EXERCISE INPUT:
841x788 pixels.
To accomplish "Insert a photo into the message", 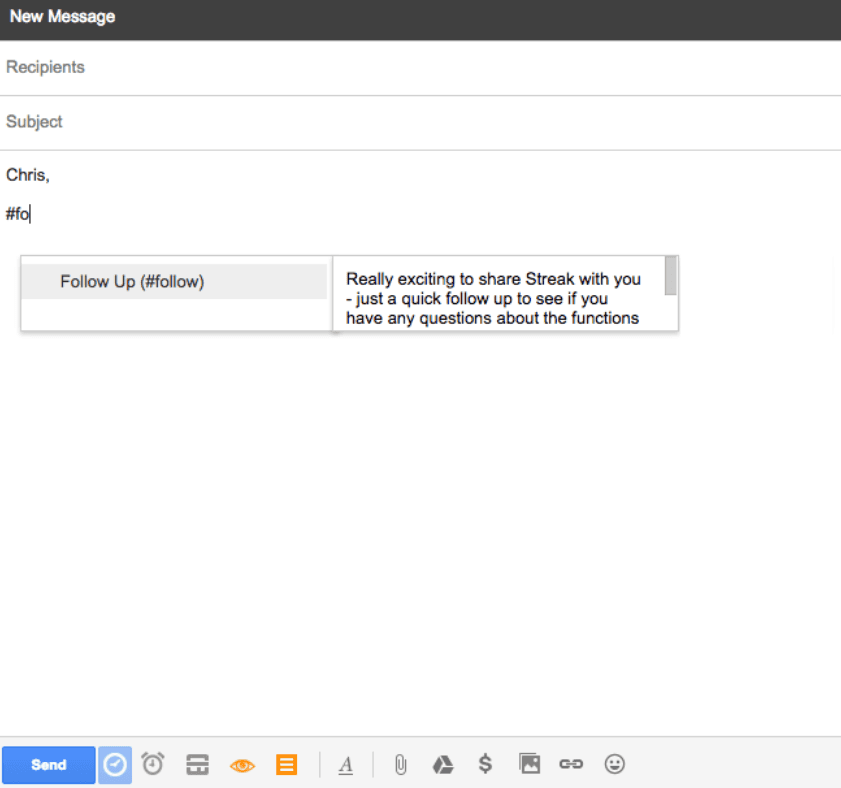I will [x=529, y=764].
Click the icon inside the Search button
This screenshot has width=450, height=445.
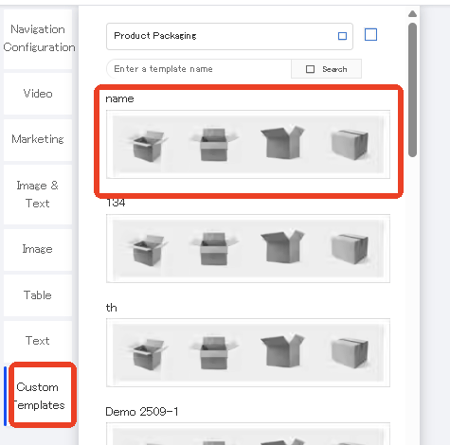pos(310,69)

PROBLEM TO WORK ON: These lines alone form the answer: the one containing "Click the icon inside the Search button" and every line after it through the end of the material, exactly as written, pictures left out.

ANSWER FOR THE TASK:
Click the icon inside the Search button
This screenshot has width=450, height=445.
pos(310,69)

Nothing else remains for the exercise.